### Data entries
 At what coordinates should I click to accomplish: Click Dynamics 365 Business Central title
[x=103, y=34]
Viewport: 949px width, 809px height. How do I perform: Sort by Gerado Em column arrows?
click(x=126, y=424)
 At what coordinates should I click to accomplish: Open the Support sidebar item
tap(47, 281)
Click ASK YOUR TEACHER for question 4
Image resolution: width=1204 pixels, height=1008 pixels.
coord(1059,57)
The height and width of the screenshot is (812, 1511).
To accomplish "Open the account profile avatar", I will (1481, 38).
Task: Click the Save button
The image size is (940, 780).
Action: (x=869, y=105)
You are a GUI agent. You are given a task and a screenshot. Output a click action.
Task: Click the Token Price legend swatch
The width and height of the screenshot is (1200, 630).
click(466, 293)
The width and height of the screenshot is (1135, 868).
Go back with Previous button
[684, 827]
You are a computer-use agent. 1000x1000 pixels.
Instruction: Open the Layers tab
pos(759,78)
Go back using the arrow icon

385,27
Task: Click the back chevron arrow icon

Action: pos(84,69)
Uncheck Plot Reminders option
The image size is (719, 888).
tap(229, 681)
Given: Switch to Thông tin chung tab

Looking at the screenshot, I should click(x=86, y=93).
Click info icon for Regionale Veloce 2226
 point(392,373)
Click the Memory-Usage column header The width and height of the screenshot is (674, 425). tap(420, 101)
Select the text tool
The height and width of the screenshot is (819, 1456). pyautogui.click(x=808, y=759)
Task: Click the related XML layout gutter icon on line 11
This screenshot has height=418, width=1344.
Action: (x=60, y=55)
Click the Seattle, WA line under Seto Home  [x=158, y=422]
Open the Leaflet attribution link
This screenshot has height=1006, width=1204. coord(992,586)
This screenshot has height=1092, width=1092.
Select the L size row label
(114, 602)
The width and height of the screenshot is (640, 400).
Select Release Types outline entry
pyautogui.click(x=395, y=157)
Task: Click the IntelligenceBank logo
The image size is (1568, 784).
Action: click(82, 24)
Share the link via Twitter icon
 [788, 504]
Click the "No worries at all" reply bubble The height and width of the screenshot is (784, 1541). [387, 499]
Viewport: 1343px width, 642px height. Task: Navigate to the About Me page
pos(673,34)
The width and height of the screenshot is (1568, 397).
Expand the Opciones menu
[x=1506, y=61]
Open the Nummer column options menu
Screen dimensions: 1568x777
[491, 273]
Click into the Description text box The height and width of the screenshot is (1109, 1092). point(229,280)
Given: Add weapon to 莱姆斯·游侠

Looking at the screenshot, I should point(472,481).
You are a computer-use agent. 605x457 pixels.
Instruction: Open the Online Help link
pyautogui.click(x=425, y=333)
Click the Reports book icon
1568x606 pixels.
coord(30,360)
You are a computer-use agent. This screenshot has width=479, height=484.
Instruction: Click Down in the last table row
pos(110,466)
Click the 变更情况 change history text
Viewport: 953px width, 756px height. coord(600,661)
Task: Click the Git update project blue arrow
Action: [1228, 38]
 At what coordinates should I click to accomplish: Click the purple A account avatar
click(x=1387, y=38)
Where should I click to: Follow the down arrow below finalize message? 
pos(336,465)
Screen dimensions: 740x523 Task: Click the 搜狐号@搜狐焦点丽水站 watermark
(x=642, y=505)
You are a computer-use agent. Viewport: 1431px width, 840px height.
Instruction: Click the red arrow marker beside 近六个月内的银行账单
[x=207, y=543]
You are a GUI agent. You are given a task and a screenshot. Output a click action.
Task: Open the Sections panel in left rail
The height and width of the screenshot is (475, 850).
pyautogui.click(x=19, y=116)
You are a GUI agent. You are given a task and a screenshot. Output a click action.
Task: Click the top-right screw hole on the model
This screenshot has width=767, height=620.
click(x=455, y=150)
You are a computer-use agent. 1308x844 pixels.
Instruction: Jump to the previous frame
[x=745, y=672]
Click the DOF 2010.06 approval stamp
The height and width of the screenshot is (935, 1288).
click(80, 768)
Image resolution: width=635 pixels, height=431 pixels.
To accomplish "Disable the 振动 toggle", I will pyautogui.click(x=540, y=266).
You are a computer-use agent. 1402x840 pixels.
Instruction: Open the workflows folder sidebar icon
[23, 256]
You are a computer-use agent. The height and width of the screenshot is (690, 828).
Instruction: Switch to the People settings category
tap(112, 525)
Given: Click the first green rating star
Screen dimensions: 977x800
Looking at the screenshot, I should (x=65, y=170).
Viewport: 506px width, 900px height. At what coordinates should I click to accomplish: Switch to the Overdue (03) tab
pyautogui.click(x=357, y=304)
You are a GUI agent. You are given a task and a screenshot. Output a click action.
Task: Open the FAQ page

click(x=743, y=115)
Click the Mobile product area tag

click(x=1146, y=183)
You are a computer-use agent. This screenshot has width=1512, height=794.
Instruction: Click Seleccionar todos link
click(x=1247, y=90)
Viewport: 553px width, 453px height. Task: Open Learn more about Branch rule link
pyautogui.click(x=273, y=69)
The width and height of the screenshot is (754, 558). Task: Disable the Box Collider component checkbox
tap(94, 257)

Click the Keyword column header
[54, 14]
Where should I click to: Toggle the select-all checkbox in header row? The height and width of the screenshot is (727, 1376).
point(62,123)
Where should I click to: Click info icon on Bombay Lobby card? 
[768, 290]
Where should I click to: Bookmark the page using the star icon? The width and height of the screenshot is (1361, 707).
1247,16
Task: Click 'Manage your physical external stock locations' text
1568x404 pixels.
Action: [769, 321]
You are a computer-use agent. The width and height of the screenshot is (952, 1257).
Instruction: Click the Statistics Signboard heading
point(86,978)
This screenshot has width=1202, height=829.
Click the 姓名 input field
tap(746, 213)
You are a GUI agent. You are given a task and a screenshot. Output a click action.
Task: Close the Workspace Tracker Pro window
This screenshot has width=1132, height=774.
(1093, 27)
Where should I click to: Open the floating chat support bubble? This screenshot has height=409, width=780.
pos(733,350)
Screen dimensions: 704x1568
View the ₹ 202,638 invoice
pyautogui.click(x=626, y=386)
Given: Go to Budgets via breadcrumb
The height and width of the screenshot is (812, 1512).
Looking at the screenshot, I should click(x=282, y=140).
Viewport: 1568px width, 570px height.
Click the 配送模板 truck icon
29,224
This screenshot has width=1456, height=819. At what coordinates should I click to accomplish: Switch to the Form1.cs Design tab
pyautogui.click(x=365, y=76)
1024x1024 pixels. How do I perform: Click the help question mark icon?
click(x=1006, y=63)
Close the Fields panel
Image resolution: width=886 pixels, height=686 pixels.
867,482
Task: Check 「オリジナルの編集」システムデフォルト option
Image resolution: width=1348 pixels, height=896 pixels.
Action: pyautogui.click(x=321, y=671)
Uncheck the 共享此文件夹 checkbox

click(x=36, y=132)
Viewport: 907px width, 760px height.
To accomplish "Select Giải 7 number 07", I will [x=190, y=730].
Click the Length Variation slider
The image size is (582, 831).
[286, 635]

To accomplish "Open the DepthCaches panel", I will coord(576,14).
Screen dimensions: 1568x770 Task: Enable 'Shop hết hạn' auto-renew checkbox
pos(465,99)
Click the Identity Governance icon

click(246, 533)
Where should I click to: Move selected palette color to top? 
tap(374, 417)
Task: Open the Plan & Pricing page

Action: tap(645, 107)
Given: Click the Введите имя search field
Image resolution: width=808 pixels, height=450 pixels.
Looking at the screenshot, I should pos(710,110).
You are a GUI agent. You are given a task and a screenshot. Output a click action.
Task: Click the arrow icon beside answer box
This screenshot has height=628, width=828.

### Set task
Count the lines of the material above that contain the word "panel", and give only that number.

### Final result
3